- **What you will do**
Among the records below, find each line that includes the string "Task" and copy it.

- **Provided information**

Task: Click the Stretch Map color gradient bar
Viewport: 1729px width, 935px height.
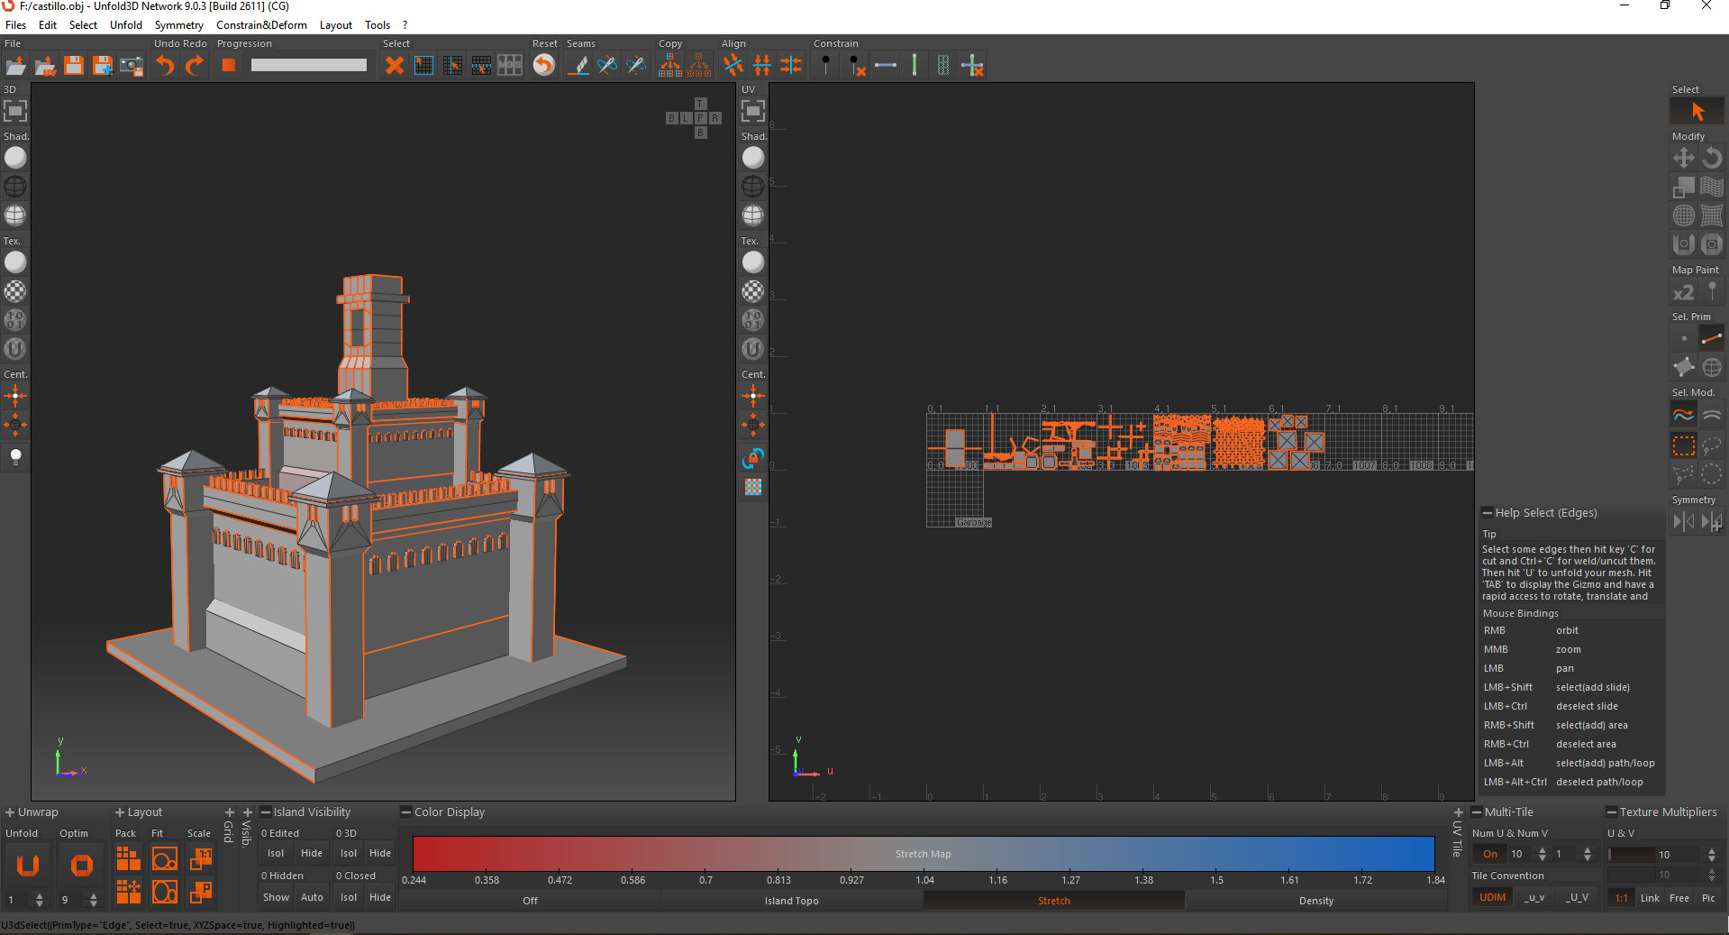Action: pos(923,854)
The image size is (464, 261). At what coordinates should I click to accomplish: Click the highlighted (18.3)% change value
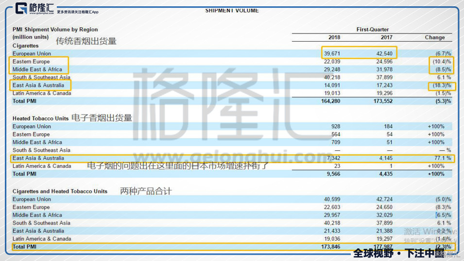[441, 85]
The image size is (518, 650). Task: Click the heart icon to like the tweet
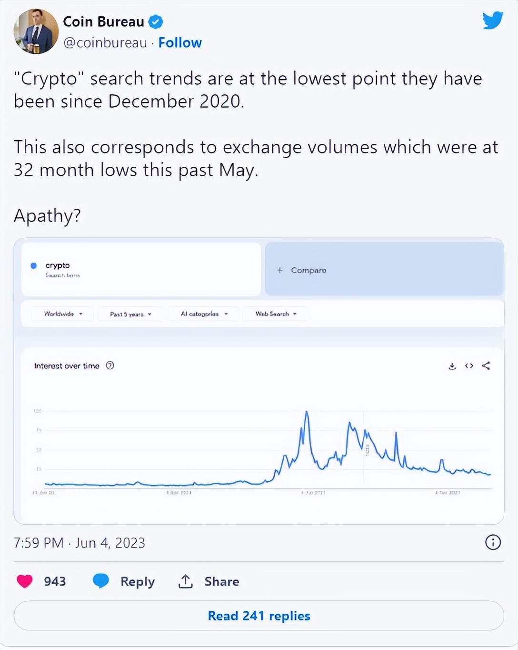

- **Your response**
Task: Click the Stretch Map color gradient bar
The image size is (518, 650). Task: Click the heart icon to like the tweet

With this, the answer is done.